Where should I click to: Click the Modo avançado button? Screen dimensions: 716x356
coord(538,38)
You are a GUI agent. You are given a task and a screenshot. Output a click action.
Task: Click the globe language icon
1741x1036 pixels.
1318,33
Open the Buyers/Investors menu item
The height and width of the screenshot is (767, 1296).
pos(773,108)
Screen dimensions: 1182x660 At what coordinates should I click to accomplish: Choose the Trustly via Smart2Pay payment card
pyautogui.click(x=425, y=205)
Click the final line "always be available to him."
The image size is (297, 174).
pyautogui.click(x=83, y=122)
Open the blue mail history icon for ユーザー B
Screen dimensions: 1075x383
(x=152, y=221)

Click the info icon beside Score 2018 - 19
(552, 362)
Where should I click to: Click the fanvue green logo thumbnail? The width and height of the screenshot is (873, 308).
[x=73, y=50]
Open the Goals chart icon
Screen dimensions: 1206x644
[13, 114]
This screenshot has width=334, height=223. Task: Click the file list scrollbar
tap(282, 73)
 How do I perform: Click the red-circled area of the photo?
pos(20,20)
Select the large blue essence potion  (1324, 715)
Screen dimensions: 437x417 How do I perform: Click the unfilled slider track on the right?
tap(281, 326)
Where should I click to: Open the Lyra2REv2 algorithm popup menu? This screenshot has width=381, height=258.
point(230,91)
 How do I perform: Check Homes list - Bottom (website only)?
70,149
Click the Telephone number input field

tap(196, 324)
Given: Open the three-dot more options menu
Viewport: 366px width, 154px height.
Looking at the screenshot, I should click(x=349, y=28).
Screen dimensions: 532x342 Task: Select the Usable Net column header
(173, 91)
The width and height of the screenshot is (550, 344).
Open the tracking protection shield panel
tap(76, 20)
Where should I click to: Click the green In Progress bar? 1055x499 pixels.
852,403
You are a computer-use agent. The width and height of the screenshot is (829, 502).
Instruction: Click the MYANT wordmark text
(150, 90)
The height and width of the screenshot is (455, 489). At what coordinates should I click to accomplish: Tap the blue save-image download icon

Problem – A line counts if it contains the string "agent"; report how many lines in the material do, giving only the number.

Written response – 2